Segment Start: Input

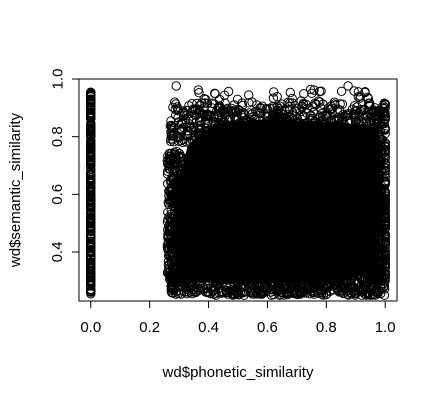 The width and height of the screenshot is (438, 401). What do you see at coordinates (58, 252) in the screenshot?
I see `y-tick-label: 0.4` at bounding box center [58, 252].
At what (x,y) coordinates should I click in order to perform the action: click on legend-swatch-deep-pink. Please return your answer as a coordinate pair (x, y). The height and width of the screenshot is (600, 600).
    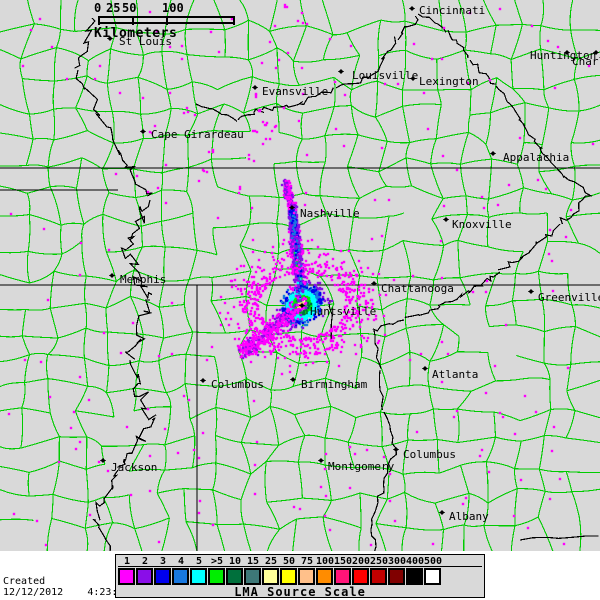
    Looking at the image, I should click on (342, 576).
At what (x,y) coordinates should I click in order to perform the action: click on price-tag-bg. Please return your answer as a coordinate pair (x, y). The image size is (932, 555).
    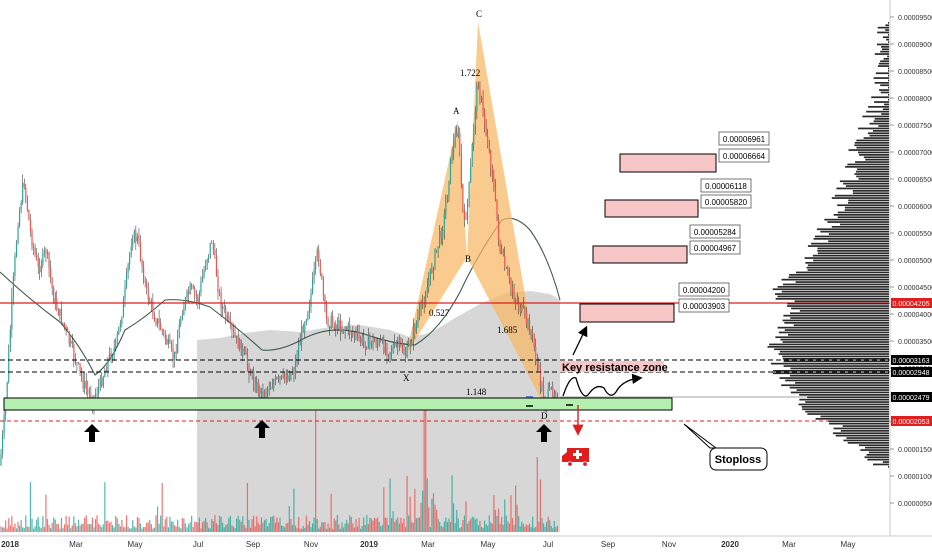
    Looking at the image, I should click on (912, 303).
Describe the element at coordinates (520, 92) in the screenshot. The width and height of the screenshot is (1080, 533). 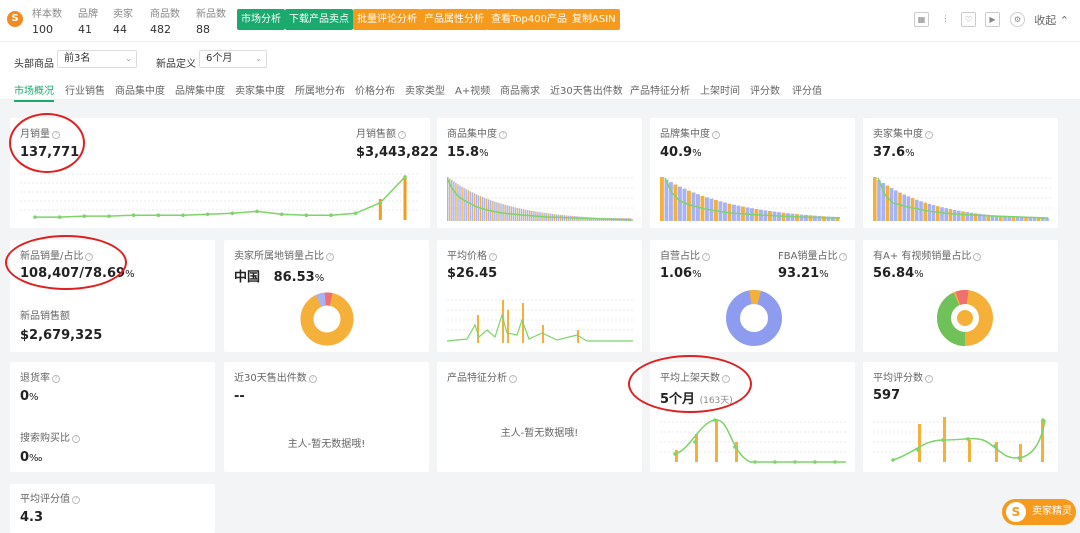
I see `tab-product-demand: 商品需求` at that location.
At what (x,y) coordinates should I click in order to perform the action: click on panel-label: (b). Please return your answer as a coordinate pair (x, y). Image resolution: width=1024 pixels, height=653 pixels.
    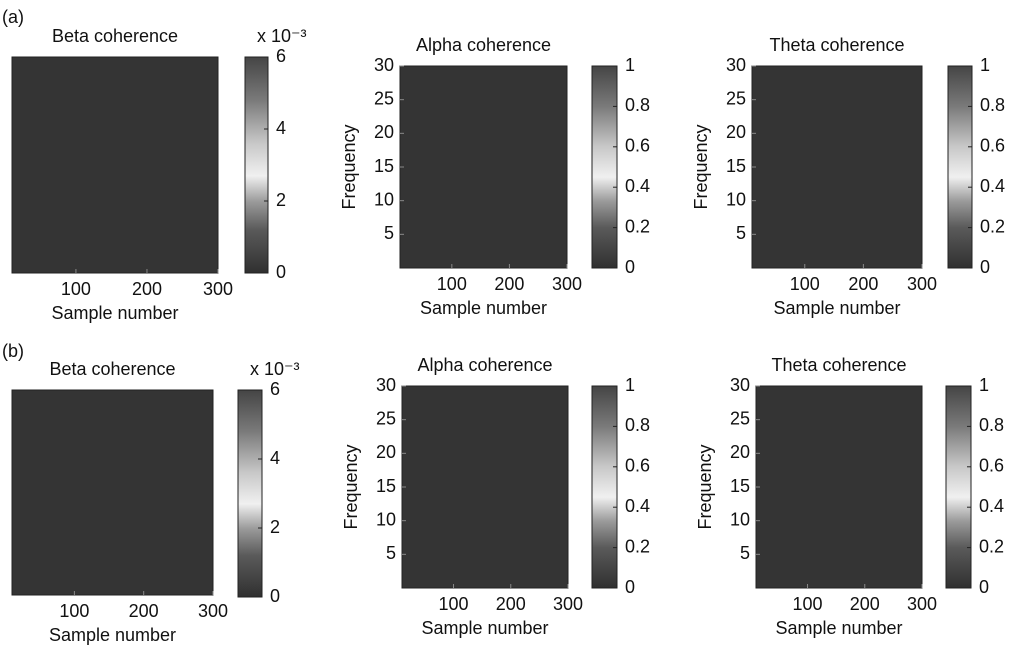
    Looking at the image, I should click on (13, 351).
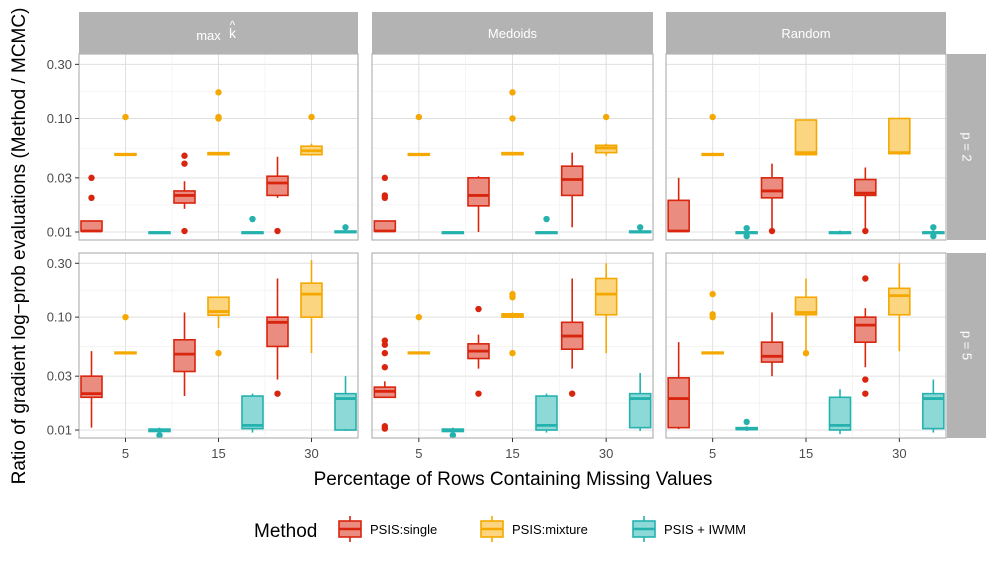 The image size is (996, 561). I want to click on x-tick-label: 5, so click(126, 454).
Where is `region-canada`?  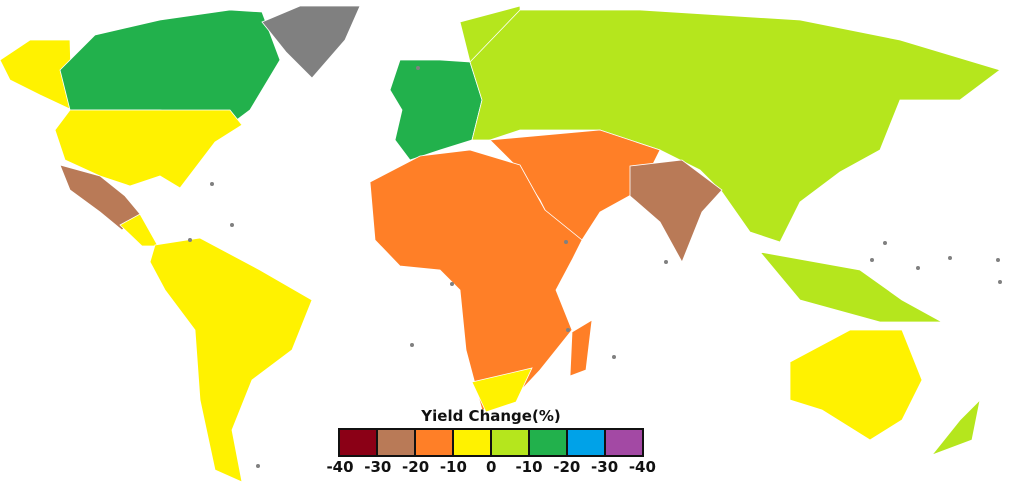 region-canada is located at coordinates (170, 68).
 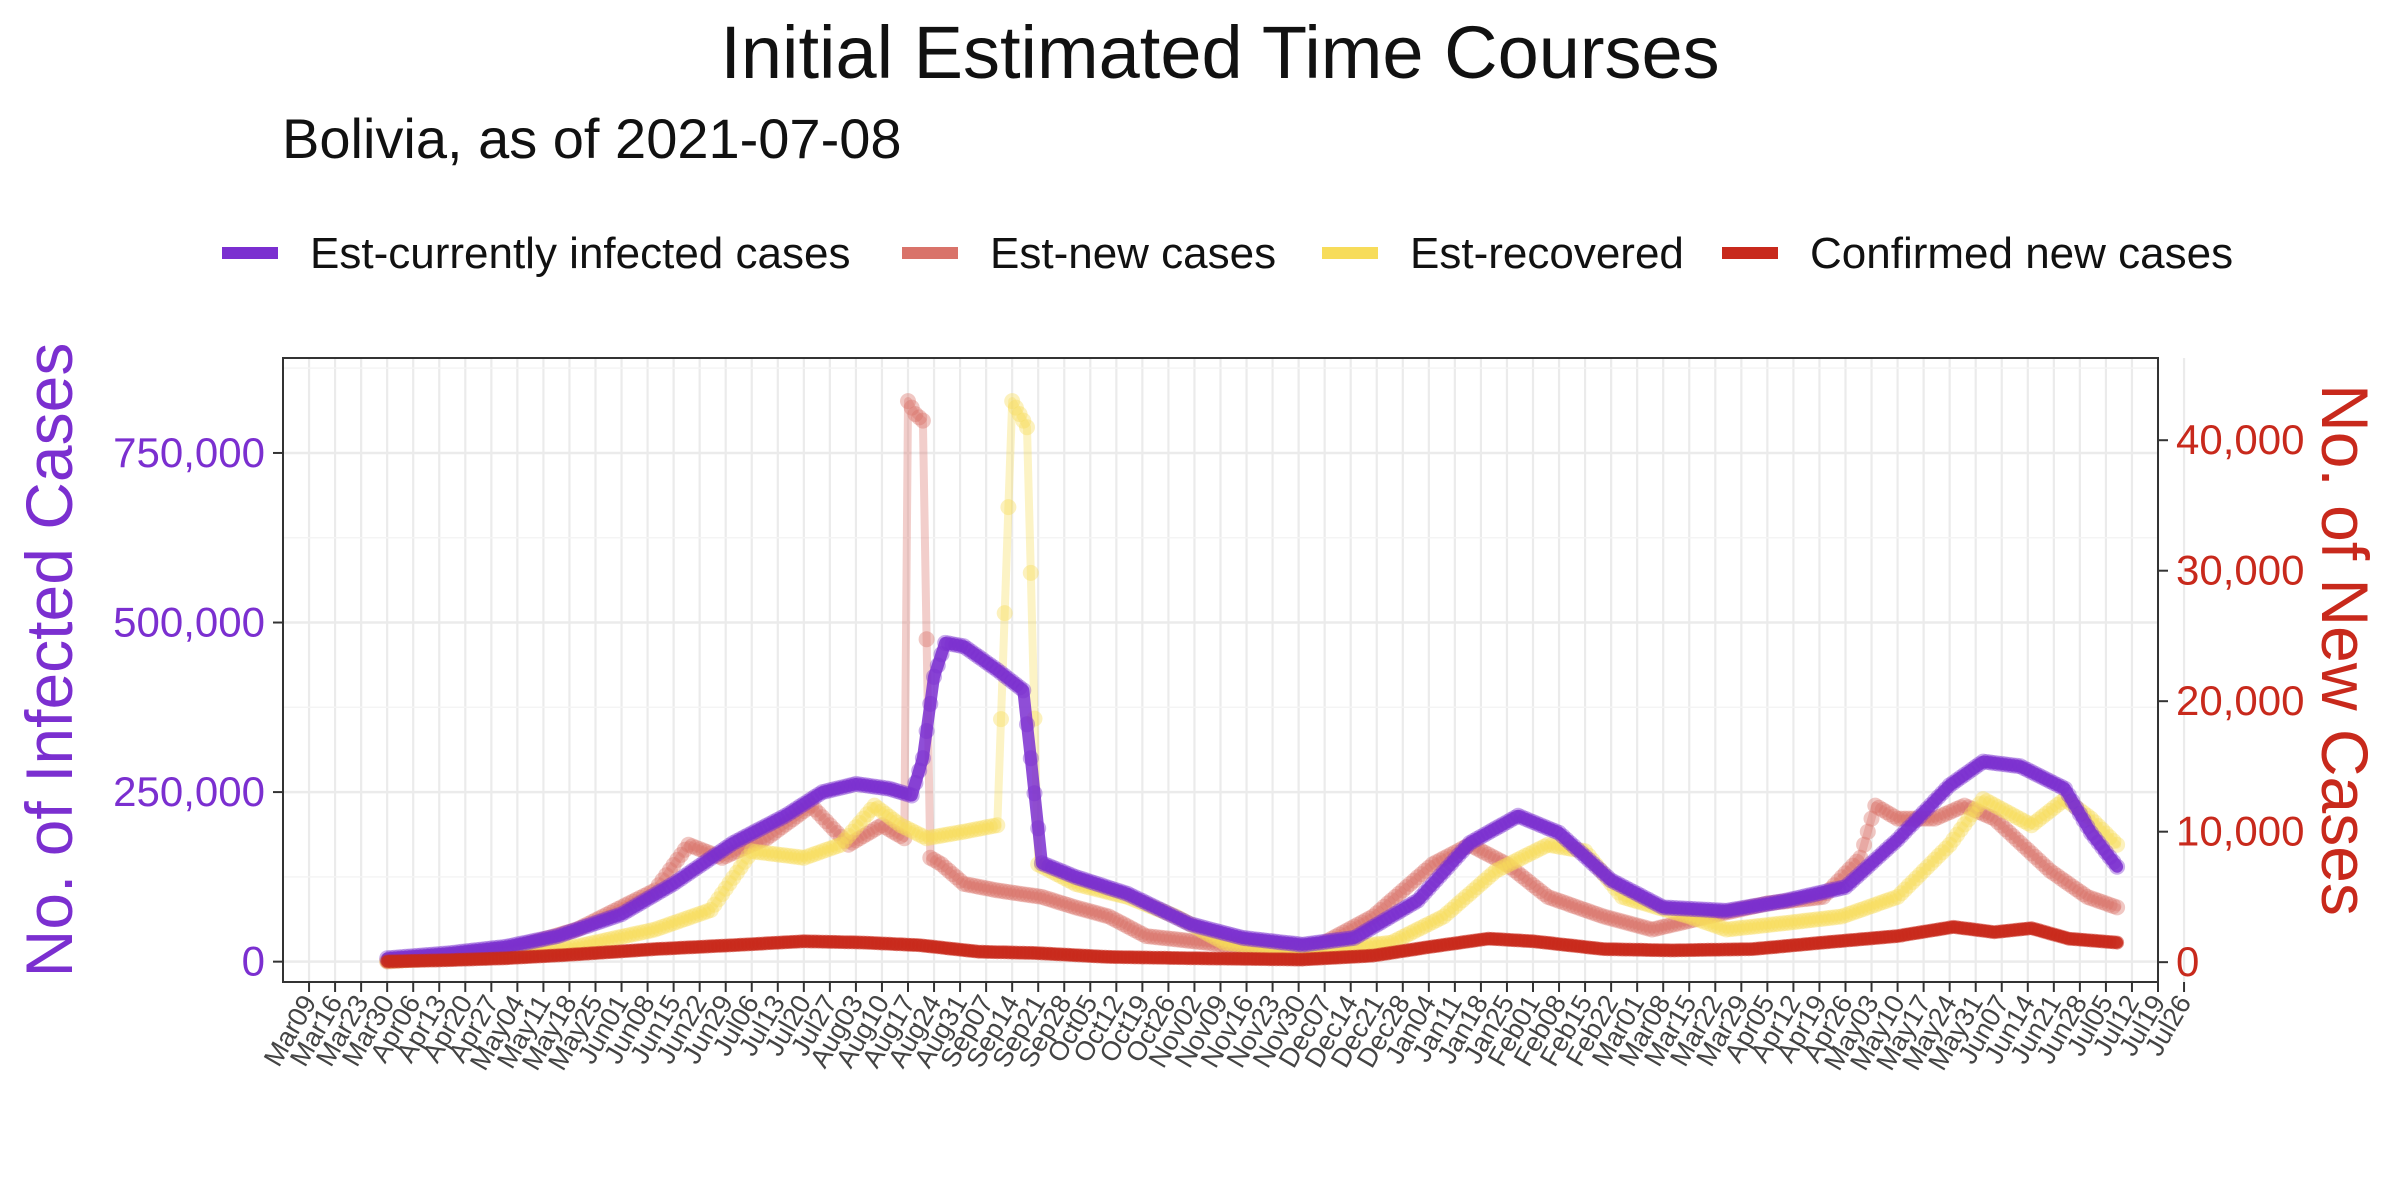 What do you see at coordinates (1089, 254) in the screenshot?
I see `legend-item: Est-new cases` at bounding box center [1089, 254].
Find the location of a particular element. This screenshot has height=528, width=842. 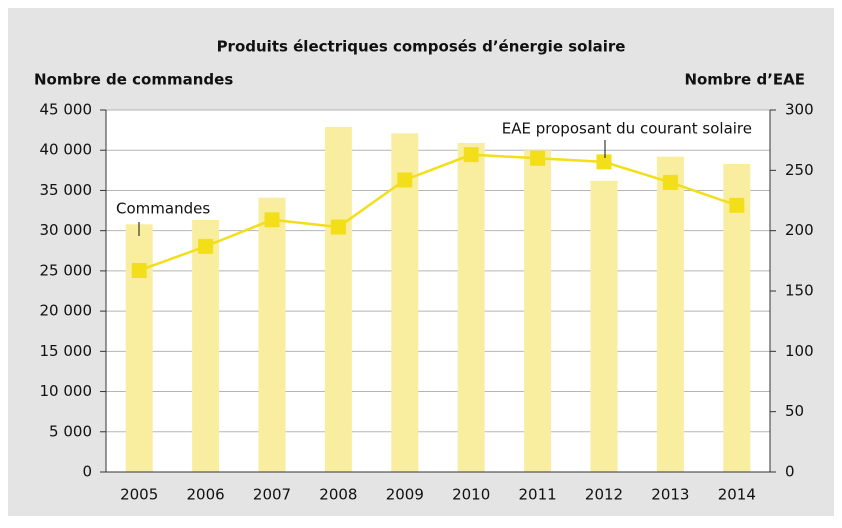

y2-tick-label: 300 is located at coordinates (800, 110).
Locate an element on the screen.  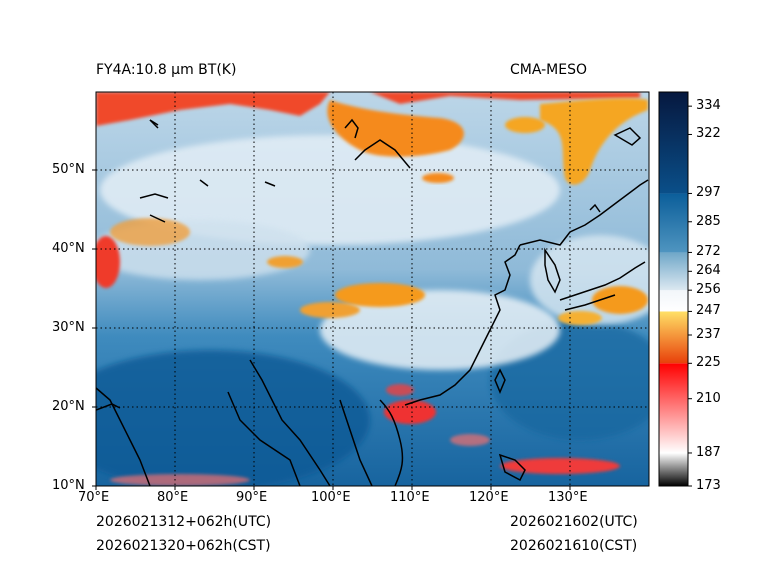
lon-tick-label: 80°E is located at coordinates (173, 498).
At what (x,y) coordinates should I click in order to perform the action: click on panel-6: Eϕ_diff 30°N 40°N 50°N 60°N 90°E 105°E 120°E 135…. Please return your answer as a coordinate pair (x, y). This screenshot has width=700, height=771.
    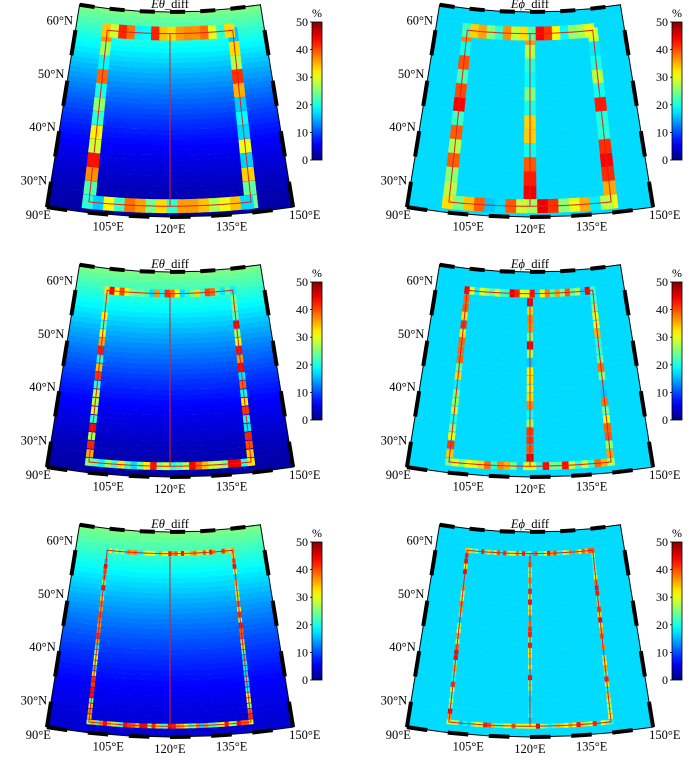
    Looking at the image, I should click on (532, 636).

Segment End: Input

● **Aim of the exercise**
Return the lines of the listing exactly, from the line with "What do you see at coordinates (1089, 254)" to the line with "y2-tick-label: 300 is", both included, leaving out the pictures.

● **Finished exercise**
  What do you see at coordinates (1089, 254) in the screenshot?
I see `legend-item: Est-new cases` at bounding box center [1089, 254].
Find the location of a particular element. This screenshot has height=528, width=842. 

y2-tick-label: 300 is located at coordinates (800, 110).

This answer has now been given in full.